China Aviation began trading oil derivatives on its own account last year. In its 2003 annual report, the company stated it uses swaps, futures and options for trading and hedging, with an outstanding notional amount of more than $2 billion.
The trading losses have forced China Aviation to apply to Singapore’s High Court to protect it from claims while it hammers out a rescue package and negotiates a settlement with creditors. As part of a potential rescue deal, the firm’s parent company, China government-owned China Aviation Oil Holdings Company, has approached Temasek, the Singapore government’s investment arm, to help with the restructuring.

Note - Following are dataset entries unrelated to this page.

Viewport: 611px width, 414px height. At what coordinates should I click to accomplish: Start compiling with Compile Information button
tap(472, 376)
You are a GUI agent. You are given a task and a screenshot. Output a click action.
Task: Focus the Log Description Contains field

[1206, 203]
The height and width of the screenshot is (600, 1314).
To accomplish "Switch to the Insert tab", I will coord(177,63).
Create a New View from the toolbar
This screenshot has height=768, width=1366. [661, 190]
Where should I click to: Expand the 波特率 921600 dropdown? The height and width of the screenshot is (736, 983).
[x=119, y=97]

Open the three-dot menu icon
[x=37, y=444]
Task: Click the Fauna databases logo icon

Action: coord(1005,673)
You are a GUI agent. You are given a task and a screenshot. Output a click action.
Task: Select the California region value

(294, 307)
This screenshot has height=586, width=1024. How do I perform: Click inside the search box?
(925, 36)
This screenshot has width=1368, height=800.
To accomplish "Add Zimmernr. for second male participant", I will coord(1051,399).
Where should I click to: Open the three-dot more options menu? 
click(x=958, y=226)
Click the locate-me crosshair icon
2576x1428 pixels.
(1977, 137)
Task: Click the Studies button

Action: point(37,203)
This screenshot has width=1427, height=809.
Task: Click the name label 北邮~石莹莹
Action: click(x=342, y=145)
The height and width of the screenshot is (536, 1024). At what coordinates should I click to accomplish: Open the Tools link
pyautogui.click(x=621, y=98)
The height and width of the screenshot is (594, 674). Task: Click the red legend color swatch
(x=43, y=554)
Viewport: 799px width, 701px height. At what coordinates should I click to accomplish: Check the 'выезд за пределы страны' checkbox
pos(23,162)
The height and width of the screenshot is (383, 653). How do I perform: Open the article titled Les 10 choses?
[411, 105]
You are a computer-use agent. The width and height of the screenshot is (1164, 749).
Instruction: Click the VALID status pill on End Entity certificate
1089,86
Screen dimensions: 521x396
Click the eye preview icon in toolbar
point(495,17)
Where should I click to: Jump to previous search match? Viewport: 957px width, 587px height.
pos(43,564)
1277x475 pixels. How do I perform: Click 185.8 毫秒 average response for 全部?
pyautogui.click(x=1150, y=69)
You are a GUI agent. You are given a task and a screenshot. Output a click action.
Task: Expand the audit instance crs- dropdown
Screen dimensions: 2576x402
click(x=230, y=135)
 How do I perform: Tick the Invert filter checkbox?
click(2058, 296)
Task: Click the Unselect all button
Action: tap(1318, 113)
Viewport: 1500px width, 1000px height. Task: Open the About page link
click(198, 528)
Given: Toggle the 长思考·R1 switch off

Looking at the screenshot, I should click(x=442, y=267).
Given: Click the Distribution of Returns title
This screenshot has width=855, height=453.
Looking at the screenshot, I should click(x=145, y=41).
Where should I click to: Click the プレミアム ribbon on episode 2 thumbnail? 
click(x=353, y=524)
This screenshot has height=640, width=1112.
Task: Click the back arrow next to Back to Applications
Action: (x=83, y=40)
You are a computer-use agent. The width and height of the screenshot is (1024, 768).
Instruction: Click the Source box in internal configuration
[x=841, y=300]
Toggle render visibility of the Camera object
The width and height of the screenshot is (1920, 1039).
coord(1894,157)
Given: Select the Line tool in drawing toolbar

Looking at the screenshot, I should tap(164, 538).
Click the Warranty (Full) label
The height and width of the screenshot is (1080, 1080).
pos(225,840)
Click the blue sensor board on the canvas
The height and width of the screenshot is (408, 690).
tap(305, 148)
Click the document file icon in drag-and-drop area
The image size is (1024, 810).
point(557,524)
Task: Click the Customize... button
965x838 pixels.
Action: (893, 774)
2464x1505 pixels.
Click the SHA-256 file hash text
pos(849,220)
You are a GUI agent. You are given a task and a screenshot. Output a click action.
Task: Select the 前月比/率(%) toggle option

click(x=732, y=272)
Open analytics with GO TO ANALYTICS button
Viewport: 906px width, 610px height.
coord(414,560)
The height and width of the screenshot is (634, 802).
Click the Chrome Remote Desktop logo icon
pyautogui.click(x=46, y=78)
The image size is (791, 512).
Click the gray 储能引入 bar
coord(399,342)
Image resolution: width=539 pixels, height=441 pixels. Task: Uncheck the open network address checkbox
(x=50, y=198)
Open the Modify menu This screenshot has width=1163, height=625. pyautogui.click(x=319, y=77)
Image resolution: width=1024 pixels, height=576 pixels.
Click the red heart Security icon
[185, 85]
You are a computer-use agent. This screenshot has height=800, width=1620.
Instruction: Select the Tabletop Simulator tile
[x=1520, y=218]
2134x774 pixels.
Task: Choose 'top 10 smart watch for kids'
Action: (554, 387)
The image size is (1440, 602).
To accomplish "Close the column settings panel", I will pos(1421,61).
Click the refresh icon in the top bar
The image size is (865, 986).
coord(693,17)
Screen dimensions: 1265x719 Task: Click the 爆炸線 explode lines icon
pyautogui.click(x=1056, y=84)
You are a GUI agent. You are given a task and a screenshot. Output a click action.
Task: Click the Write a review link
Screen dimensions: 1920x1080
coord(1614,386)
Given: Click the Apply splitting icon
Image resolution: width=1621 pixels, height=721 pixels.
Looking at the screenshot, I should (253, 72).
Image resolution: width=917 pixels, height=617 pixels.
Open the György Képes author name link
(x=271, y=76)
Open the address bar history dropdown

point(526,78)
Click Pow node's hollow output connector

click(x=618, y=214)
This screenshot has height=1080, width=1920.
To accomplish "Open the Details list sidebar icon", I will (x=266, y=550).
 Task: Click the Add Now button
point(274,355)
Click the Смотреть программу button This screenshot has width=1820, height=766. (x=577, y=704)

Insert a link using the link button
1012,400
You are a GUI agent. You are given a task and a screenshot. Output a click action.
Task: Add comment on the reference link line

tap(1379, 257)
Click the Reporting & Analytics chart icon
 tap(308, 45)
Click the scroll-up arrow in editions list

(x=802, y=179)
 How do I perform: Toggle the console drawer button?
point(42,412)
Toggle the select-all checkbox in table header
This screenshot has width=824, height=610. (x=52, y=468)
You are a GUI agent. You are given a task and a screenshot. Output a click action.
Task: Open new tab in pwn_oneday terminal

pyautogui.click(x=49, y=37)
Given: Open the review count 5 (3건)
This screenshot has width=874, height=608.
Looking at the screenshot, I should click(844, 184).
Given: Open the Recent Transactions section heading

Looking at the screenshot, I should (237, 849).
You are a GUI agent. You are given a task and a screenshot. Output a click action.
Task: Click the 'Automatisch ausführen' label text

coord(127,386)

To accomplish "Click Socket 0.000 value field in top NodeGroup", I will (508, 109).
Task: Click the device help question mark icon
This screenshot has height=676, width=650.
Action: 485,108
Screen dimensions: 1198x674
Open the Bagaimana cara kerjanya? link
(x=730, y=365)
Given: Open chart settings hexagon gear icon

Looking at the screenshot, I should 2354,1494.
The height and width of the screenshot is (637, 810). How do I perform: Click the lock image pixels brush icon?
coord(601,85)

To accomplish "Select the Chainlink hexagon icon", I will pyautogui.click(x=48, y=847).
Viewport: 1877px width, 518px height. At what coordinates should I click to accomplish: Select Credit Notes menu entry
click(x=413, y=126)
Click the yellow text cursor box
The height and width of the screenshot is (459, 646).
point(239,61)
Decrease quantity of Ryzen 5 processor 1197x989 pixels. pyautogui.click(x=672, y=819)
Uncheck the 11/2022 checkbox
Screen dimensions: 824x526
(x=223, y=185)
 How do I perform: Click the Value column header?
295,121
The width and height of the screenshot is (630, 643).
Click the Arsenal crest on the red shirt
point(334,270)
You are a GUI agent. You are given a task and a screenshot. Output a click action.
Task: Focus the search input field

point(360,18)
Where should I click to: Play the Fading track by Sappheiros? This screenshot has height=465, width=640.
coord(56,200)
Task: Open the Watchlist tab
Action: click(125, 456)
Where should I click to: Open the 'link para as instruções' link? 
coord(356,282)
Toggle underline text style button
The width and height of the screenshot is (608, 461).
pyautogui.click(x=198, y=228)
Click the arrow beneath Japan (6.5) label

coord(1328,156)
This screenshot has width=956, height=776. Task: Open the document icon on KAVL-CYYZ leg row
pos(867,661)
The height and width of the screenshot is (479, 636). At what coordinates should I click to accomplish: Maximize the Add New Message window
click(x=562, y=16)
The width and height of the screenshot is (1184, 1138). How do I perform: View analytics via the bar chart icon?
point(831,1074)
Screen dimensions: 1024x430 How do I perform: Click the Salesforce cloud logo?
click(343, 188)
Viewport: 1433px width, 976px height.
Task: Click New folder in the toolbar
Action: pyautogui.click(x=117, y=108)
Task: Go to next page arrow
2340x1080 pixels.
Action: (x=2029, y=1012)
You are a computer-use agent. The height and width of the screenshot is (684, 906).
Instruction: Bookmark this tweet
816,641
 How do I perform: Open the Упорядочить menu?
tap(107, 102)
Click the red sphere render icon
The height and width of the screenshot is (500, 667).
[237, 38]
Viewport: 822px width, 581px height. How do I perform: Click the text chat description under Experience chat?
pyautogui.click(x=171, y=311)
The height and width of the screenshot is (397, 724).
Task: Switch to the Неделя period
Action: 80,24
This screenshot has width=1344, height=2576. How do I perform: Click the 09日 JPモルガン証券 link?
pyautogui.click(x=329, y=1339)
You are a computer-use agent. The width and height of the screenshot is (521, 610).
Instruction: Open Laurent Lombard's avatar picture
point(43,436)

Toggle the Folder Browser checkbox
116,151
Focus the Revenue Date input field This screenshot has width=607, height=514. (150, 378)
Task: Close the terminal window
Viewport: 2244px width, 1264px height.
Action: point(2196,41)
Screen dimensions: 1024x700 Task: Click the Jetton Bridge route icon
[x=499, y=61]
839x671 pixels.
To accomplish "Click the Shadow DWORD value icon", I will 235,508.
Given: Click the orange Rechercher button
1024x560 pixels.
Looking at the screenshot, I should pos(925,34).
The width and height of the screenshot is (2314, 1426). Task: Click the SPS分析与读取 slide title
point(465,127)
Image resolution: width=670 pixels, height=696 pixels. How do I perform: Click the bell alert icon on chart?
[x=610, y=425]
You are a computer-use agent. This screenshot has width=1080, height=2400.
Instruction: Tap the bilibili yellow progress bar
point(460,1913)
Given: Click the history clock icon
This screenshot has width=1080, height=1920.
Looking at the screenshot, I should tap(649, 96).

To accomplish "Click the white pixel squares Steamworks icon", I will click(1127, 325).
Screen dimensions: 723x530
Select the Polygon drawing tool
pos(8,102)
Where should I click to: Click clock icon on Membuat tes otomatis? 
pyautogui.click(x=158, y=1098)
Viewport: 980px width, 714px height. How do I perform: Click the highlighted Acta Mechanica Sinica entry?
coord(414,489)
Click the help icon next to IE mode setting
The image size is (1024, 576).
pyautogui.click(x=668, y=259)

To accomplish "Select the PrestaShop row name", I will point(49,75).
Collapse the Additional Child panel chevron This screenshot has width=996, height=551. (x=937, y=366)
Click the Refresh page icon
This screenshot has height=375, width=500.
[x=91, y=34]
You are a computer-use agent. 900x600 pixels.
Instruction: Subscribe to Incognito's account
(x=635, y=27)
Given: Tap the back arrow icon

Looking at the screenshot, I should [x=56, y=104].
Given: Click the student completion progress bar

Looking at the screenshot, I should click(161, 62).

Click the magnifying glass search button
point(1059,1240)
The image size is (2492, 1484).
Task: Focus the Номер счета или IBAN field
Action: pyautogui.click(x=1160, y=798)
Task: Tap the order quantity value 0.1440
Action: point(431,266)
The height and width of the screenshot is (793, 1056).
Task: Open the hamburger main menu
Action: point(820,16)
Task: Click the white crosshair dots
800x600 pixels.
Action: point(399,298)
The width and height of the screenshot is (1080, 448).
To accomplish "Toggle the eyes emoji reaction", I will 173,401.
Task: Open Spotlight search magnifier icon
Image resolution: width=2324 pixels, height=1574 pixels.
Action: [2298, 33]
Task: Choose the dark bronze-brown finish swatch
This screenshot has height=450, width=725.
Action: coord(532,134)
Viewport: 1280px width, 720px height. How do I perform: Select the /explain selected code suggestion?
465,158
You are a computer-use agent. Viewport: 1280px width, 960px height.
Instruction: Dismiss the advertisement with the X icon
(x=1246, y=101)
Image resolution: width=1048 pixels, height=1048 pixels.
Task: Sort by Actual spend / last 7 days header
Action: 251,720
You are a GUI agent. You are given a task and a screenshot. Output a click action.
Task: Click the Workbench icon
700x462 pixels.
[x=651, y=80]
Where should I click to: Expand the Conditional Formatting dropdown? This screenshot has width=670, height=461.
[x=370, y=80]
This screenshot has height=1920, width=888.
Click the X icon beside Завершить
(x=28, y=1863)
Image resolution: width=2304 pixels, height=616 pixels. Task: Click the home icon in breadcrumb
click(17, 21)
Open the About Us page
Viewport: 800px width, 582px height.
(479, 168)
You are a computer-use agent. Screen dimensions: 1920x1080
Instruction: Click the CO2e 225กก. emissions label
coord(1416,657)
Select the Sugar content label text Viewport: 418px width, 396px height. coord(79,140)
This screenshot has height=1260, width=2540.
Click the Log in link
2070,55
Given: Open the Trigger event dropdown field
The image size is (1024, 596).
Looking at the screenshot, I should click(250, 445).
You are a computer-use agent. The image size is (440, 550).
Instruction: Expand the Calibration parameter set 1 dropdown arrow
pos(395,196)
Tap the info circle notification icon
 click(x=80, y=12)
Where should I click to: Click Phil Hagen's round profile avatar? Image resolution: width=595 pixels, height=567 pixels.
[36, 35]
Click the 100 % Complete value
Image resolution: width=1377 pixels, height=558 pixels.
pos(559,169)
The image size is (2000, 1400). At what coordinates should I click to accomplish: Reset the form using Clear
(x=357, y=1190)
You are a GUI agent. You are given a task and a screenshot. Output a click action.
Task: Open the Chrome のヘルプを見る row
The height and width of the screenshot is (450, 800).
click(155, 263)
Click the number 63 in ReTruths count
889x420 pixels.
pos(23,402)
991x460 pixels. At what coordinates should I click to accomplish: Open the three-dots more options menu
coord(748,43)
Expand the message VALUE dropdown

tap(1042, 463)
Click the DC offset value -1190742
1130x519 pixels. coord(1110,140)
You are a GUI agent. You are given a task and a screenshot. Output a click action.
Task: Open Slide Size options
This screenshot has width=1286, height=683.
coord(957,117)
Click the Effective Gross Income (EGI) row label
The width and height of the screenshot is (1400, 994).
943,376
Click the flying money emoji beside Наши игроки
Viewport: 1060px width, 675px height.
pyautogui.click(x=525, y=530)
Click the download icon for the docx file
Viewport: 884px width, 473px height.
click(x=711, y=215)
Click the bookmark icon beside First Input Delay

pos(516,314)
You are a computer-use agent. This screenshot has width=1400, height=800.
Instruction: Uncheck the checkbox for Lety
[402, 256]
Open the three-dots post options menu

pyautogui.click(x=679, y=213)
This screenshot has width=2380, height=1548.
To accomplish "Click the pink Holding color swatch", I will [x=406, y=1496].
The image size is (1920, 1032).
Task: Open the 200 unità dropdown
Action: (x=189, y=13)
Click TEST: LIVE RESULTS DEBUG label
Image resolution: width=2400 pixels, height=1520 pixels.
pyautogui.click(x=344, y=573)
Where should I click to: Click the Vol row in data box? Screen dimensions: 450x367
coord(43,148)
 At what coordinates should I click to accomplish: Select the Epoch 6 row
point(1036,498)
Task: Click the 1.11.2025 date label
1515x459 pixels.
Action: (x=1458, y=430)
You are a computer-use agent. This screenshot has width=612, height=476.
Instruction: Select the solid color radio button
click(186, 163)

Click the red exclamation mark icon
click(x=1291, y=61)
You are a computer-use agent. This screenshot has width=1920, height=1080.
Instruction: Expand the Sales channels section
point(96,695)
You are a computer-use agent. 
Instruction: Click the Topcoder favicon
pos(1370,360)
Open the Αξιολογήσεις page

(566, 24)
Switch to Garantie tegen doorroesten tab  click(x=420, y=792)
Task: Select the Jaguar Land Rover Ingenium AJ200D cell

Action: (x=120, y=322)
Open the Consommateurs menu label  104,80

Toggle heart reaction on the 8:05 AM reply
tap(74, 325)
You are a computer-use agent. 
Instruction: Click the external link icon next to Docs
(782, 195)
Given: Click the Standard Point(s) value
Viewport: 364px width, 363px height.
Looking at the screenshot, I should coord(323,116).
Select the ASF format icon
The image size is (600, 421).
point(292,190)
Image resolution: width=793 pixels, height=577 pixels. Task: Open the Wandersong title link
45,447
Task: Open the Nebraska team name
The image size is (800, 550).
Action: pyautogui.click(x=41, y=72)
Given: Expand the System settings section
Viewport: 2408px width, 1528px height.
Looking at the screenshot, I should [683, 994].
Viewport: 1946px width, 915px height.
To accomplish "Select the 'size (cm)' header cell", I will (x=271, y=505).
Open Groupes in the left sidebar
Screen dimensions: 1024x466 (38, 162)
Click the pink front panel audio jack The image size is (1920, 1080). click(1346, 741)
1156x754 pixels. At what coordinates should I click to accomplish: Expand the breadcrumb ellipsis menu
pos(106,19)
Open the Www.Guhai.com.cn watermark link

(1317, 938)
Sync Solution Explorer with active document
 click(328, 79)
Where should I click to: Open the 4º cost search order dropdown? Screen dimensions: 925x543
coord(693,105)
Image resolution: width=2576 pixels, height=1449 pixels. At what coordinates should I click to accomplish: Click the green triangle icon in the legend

Temasek, which has an indirect stake of around 2% in China Aviation, has expressed an “indicative interest” in injecting $50 million into the firm, in combination with another $50 million from China Aviation Oil Holdings, the company said in a statement. This follows an emergency loan of $100 million from the parent company to meet China Aviation’s margin calls last month.
Since the losses came to light, China Aviation has suspended chief executive Chen Jiulin, and has set up a special task force to lead the restructuring. The company has also appointed PricewaterhouseCoopers to investigate the circumstances leading to the losses and the firm’s failure to make appropriate disclosure.
The first signs of trouble came on November 16, when the company announced it would exit all speculative trading positions by the end of November to “respond proactively to conditions arising in the international oil trading business”. However, China Aviation did not disclose any mark-to-market losses at that time.